2) Dizer que os intelectuais não dialogam com o povo coloca várias questões:
primeiro é supor que eles não são povo, não são escorchados por impostos, não são explorados em troca de salário, muitos sendo operários e ex-operários, daí acreditar que intelectuais são os que vivem em Miami ou em alguma cobertura de luxo de zona sul;
o segundo é tomar o povo como bobos a ponto de precisarem ser acudidos pelos pensadores considerados heróis (o líder popular ou o mito também fazem as vezes de herói);
terceiro é o militantismo, medida para rever a suposta distância da intelectualidade perante a massa, presente com grande força na ex-querda e suas práticas de torcida organizada a trocar de políticos de tempos em tempos, a troca aqui a ser empreendida é em nome da separação teoria-prática;
por último: o anti-intelectualismo não se assemelha ao ranço dos anarquistas com o estado, a causa de todos os males, tirando de cena a anatomia da sociedade "civil" e suas divisões do trabalho manual e intelectual?
3) Reproduzem velhos lugares-comuns
3.1) de que o ser humano é mal (ou a outra face da moeda de que são bons), peixe podre vendido primeiro por Thomas Hobbes para justificar um estado que vai nos proteger de nós mesmos e hoje pelos liberais para justificar que cada um pode ser seu próprio estado, cúmulo do limite da propriedade privada.
Passa ao largo que a sociedade é histórica e a natureza de seus indivíduos corresponde ao seu contexto histórico que produzem, ao que eles fazem da sua vida prático-real e não a uma dada natureza metafísica inventada por algum pensador.
3.2) ao partirem da separação da totalidade do real em bolhas macro e micro daí focar (olha aí o foquismo) na família, vizinhos, na escola e na fábrica.
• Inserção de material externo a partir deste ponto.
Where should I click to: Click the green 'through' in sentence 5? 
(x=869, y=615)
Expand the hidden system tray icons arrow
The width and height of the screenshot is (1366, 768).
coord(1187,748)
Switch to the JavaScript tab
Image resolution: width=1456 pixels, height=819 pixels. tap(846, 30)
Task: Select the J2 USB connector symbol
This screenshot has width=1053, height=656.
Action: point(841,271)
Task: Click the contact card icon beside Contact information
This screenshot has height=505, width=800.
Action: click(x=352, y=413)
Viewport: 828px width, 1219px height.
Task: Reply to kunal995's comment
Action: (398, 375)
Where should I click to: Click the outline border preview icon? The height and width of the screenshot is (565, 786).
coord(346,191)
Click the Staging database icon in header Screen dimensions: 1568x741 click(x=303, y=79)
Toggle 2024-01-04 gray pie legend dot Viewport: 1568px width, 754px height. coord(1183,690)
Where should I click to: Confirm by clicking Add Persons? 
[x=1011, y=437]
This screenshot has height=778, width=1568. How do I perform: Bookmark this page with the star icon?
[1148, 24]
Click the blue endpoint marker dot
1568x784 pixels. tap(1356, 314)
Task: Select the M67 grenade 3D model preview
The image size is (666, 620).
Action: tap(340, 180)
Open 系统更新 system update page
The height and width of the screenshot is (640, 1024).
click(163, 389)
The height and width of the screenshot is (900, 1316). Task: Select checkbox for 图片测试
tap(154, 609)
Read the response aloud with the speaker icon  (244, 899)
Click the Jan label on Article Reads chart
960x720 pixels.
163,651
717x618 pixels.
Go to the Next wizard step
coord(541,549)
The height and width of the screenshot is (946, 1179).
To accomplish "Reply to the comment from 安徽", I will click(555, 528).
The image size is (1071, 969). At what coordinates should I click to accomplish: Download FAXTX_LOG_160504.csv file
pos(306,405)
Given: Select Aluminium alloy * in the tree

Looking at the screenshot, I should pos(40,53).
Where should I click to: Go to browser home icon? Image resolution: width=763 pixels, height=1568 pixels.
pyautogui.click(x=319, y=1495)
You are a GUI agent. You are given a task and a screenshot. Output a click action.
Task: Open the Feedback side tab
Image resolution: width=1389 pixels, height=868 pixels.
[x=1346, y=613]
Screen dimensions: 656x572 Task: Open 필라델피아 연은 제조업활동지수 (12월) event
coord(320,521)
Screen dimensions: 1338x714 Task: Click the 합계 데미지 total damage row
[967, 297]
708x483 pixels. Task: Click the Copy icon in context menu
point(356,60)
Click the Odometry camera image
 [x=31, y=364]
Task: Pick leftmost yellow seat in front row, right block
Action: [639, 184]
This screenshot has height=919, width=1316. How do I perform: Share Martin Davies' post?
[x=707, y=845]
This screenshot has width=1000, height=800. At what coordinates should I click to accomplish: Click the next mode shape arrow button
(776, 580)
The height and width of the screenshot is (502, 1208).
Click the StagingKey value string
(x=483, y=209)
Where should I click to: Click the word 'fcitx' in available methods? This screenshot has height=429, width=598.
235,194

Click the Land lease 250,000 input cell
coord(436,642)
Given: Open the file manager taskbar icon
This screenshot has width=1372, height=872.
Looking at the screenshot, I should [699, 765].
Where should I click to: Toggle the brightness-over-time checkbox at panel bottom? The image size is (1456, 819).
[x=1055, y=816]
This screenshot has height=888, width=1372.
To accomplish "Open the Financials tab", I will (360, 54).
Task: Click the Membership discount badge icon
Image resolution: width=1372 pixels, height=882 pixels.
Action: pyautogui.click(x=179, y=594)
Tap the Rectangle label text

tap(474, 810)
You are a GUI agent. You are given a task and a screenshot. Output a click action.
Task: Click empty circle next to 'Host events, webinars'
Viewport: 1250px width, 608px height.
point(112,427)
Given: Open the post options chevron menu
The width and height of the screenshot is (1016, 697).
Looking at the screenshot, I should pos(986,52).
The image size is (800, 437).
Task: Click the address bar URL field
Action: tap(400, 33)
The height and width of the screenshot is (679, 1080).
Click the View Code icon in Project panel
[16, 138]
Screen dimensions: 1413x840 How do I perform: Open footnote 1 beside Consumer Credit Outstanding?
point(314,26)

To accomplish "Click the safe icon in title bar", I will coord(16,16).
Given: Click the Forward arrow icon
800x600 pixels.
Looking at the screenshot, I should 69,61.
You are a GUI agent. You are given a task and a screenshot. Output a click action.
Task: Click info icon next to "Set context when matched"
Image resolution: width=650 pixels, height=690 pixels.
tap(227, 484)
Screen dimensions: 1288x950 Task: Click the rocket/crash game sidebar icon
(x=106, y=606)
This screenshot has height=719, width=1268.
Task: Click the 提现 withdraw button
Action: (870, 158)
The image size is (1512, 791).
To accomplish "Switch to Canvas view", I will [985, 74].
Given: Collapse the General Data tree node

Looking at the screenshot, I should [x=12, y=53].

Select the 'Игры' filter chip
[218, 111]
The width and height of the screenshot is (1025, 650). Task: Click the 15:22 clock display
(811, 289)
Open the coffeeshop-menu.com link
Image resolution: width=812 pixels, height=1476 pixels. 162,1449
Os intelectuais ficam com o macro, que é só besteira e perda de tempo e povo fica com o imediato. Importa para os pragmáticos as relações imediatas e não as fundamentais que constituem o modo de vida de uma dada sociedade. Em contraposição aos intelectuais supostamente em suas torres de marfim, afirmam a emergência da panfletagem em porta de fábrica.
4) Proclamar o anti-etapismo: o lema “o inimigo do meu inimigo é meu amigo” é capitulação pois é como se os males “maior” e “menor” não fossem um a justificativa do outro, como se não compartilhassem dos meus princípios de manutenção da sociabilidade capitalista.
5) Defensismo. Uma gama imensa de marxistas de várias tendências clama a necessidade de ou defender o governo Maduro aberta e diretamente ou apenas quando este se chocar contra o imperialismo.
Na verdade, nenhum estado burguês seja de qual modalidade e em quais circunstâncias for merece qualquer apoio. A própria existência do estado, mesmo os estados "socialistas" nacionalistas burgueses da atualidade, com suas polícias e exército, é interdição e obstáculo à livre organização social dos produtores sujeitados permanentemente à classe proletária.
Imediatamente, se faz necessário frente militar contra o império ao mesmo tempo que se conserva a total independência político-programática.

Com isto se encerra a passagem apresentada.